Eine Frau wird weniger angesprochen

Das Besondere an der Messe findet der künftige Bezirksvorsitzende Frank Gerlach die Lage, Aussteller und Bewerber kämen aus Deutschland, der Schweiz und Frankreich. "Wir leben hier in einem sehr mittelständig geprägten Gebiet, das aber eine Menge zu bieten hat." Ziel der Messe sei, junge Absolventen aus Universität und Hochschulen hier zu halten. Doch aufgrund der Urbanisierung hätten dabei viele Unternehmen zu kämpfen.

Nikolas Braun ist einer dieser Absolventen. Er hat in Offenburg Medien und Informationswesen mit Schwerpunkt Medieninformatik studiert. "Ich will nach meinem Bachelor nun gerne in der Umgebung arbeiten, denn es gibt gute Jobs, entsprechendes Honorar und zudem ist der Schwarzwald einfach schön", so der 24-Jährige. Alena Kolb studierte an der TU Darmstadt und möchte nach Freiburg ziehen. "Die Messe will ich nutzen, um mich zu informieren, doch leider wird mein Partner von den Ausstellern vermehrt angesprochen. Dabei ist er Grundschullehrer und ich habe Maschinenbau studiert", sagte die 29-Jährige.

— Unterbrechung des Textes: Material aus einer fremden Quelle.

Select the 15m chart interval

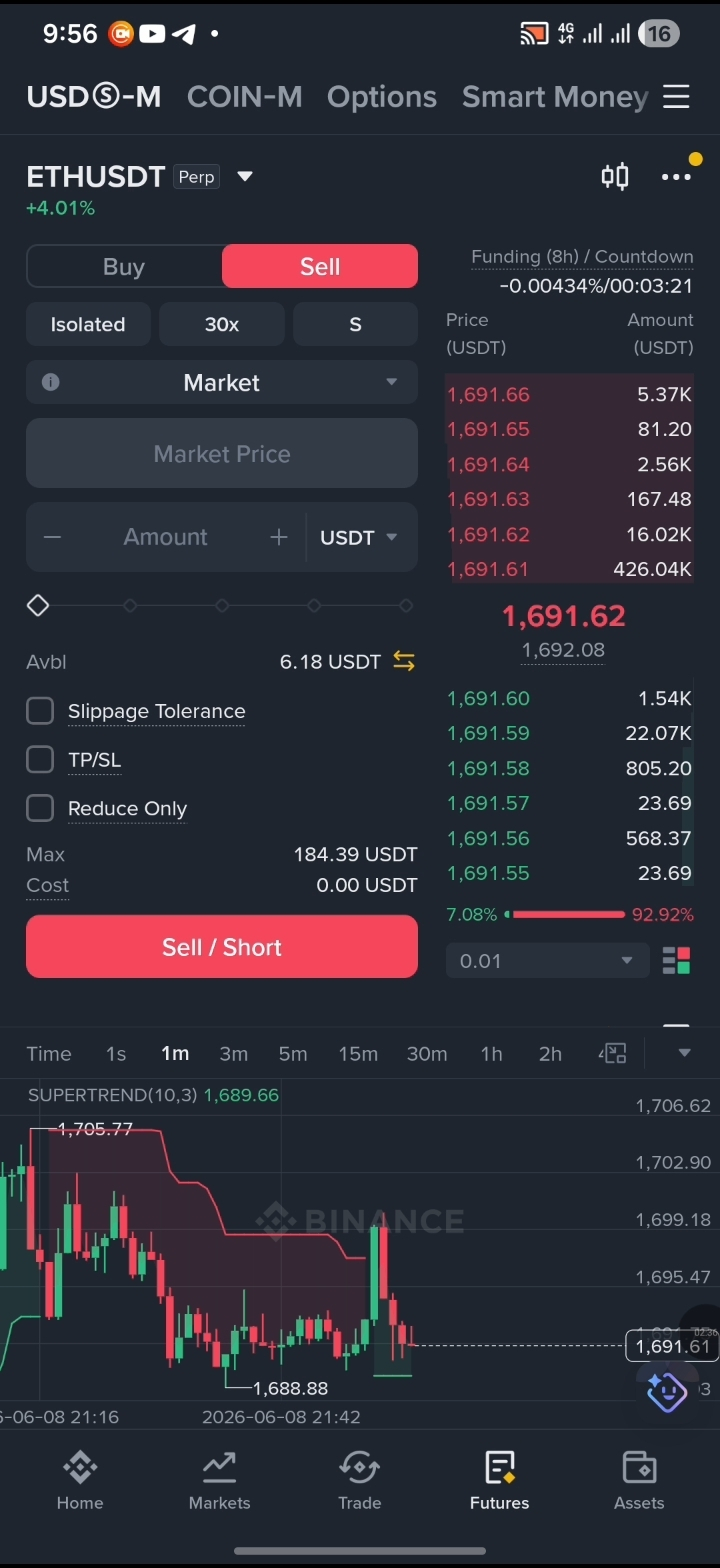click(x=358, y=1053)
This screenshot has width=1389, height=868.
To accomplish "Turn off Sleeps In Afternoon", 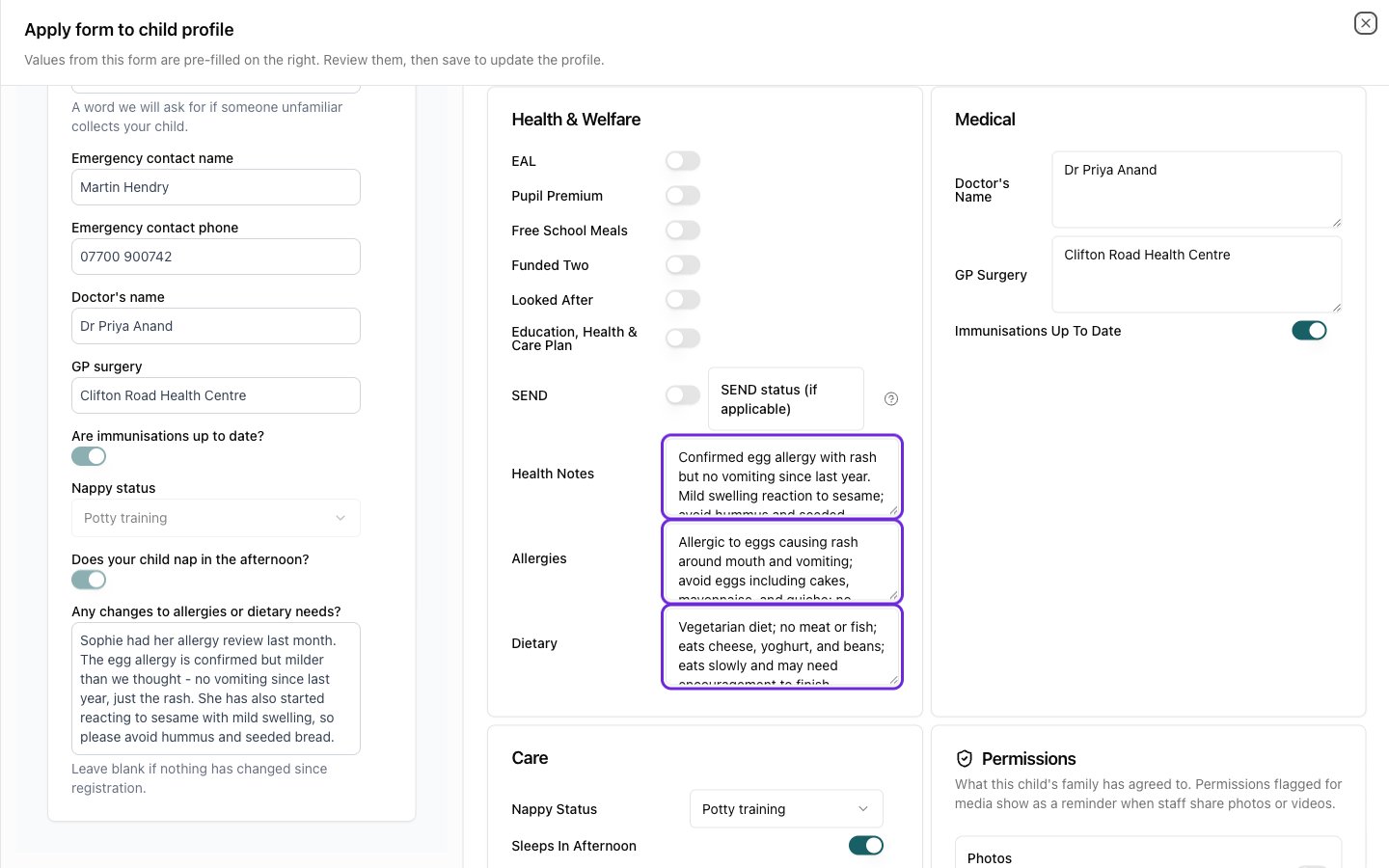I will click(x=866, y=846).
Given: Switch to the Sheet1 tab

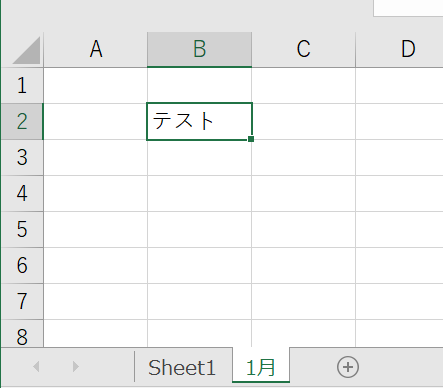Looking at the screenshot, I should [182, 368].
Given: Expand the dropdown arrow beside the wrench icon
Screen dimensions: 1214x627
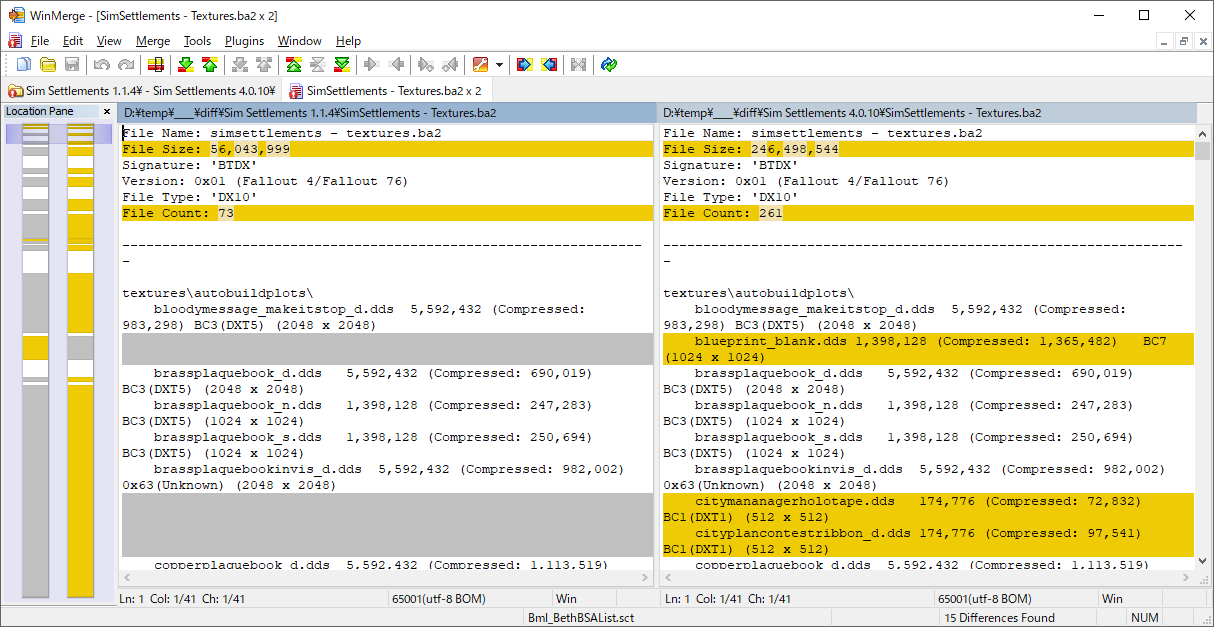Looking at the screenshot, I should point(499,65).

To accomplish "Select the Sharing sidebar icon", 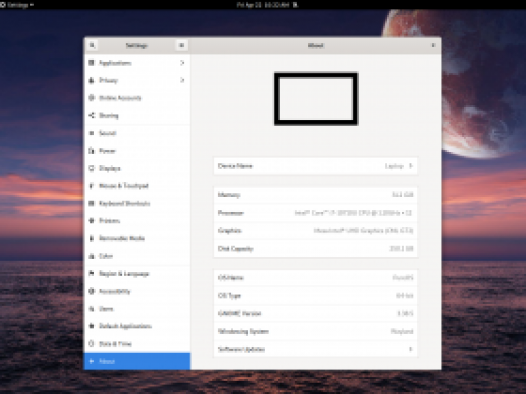I will 92,115.
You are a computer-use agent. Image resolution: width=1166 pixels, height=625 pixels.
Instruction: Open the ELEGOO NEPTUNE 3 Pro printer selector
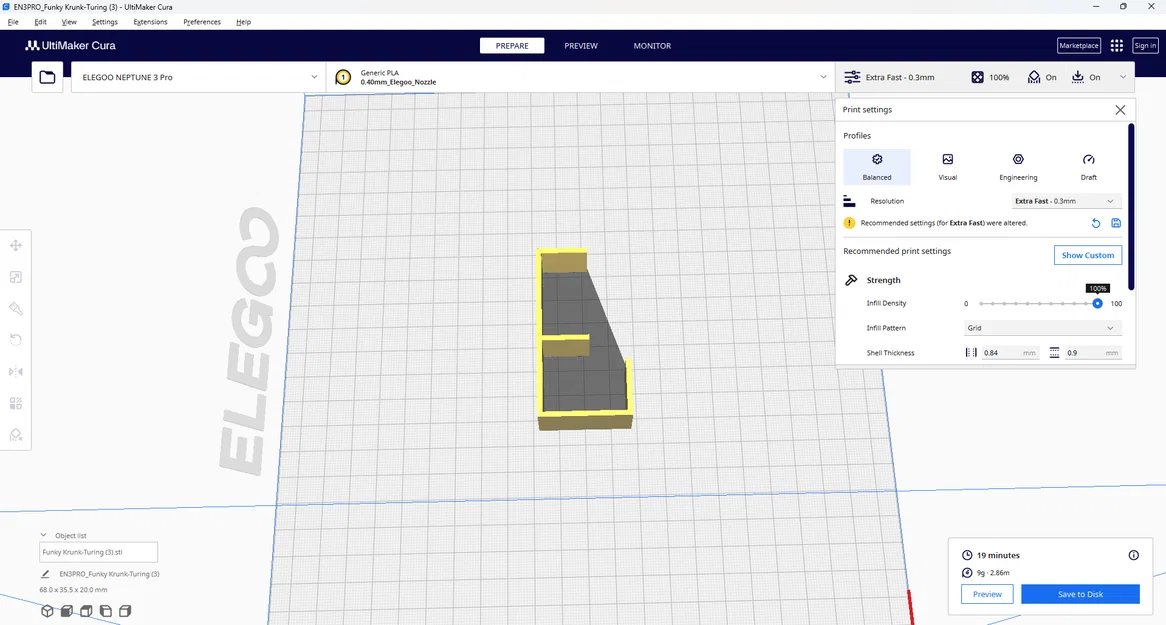pyautogui.click(x=199, y=77)
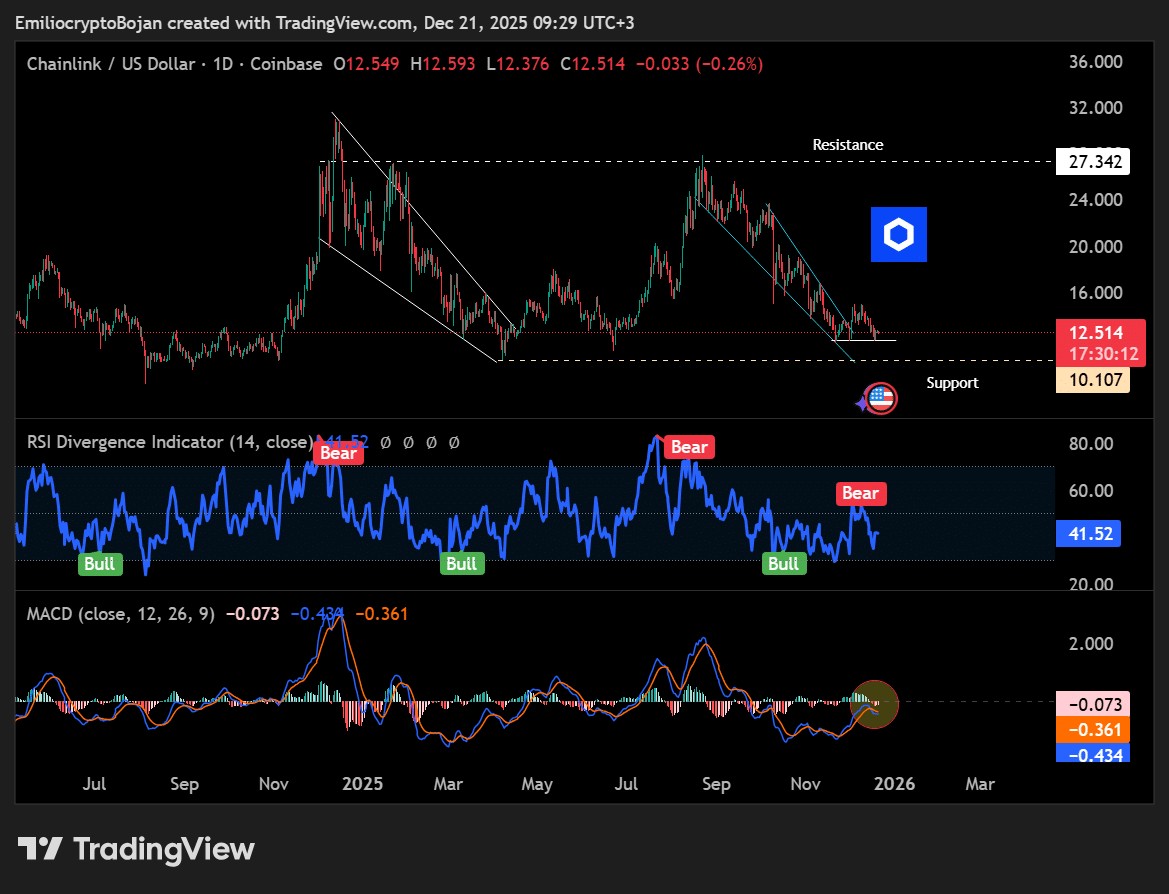
Task: Click the orange -0.361 MACD signal label
Action: click(1092, 729)
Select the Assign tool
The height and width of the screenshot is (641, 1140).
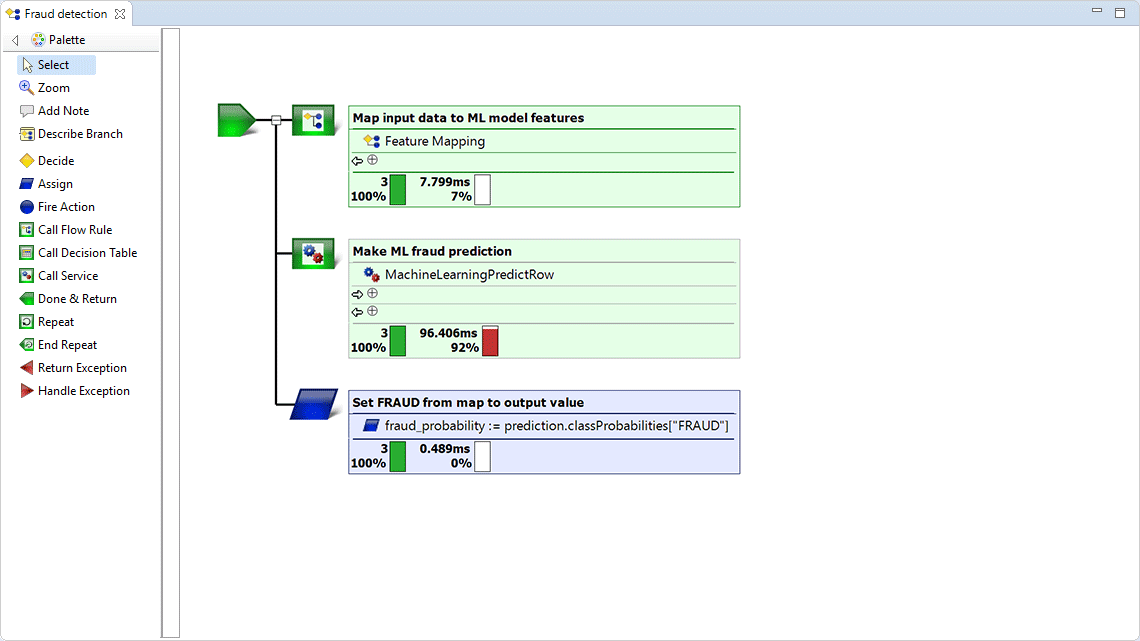[x=47, y=183]
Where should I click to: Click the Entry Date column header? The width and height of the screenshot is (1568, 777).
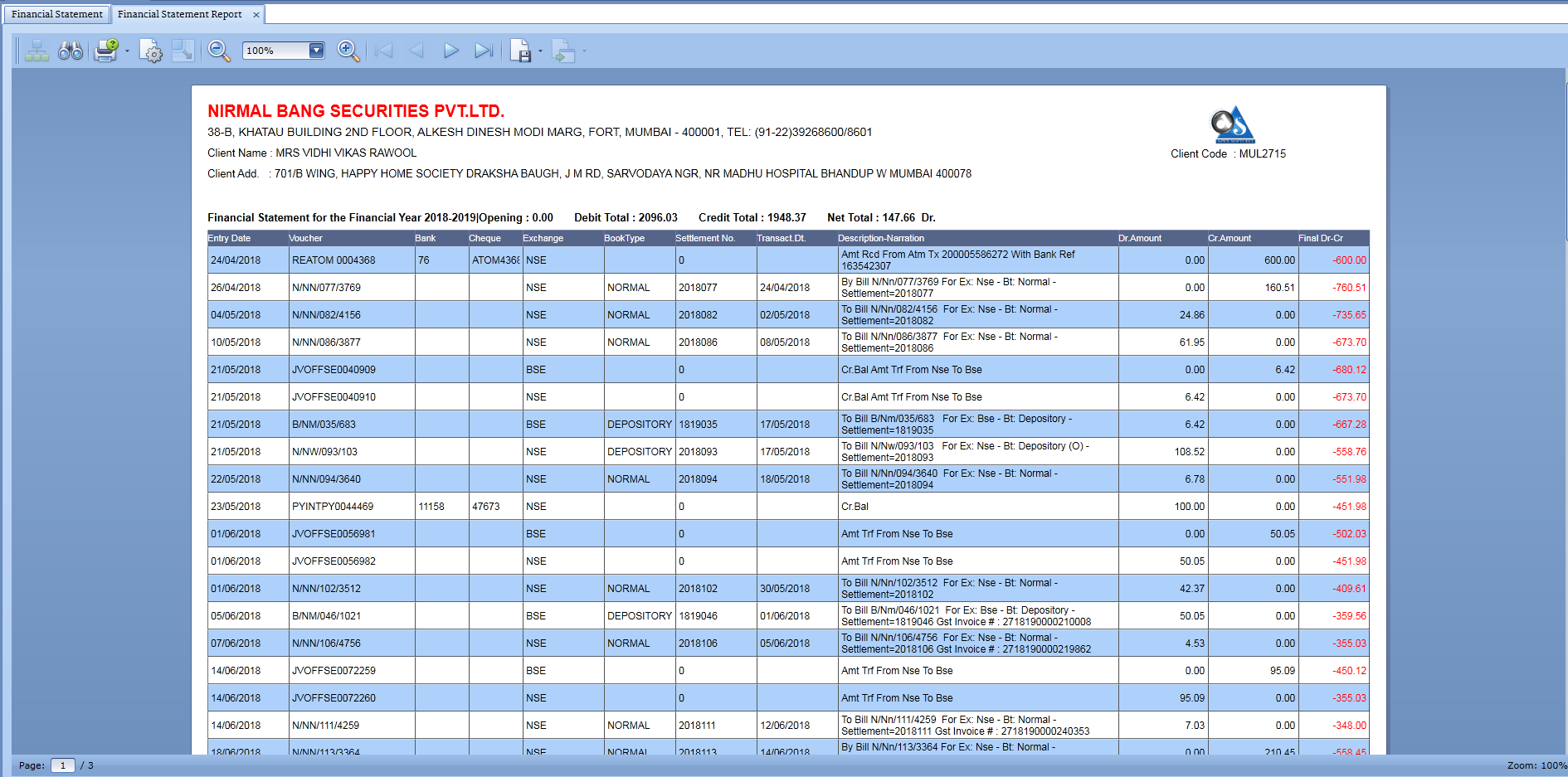[230, 239]
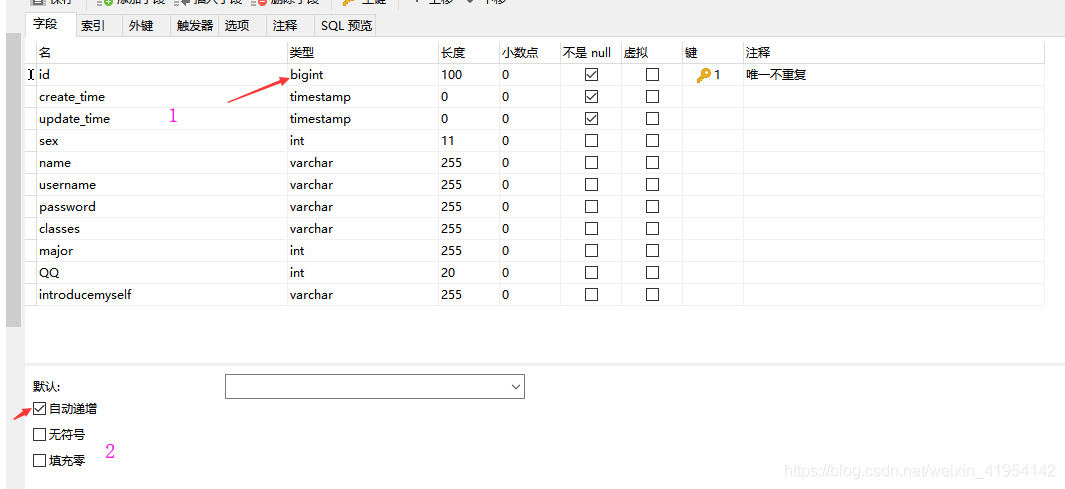Switch to the 索引 tab
Image resolution: width=1065 pixels, height=489 pixels.
(x=93, y=26)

Rund 2000 Besucher waren bei der Messe im Konzerthaus zu Gast. Außer den Firmen war auch der VDI mit mehreren Ständen vertreten und bot an, Bewerbungsmappen zu prüfen. Nils Schmidt, Fachanwalt für Arbeitsrecht, hatte jede Menge zu tun. "Der größte Fehler ist, dass die Leute zu genau sind. Sie schreiben in den Lebenslauf, auf welcher Grundschule sie waren, das ist Platzverschwendung", erklärte er. Mitveranstaltet wurde die "Regio Career" von "Arisal", der elsässischen Partnerorganisation des VDI und der Ferchau Engineering GmbH.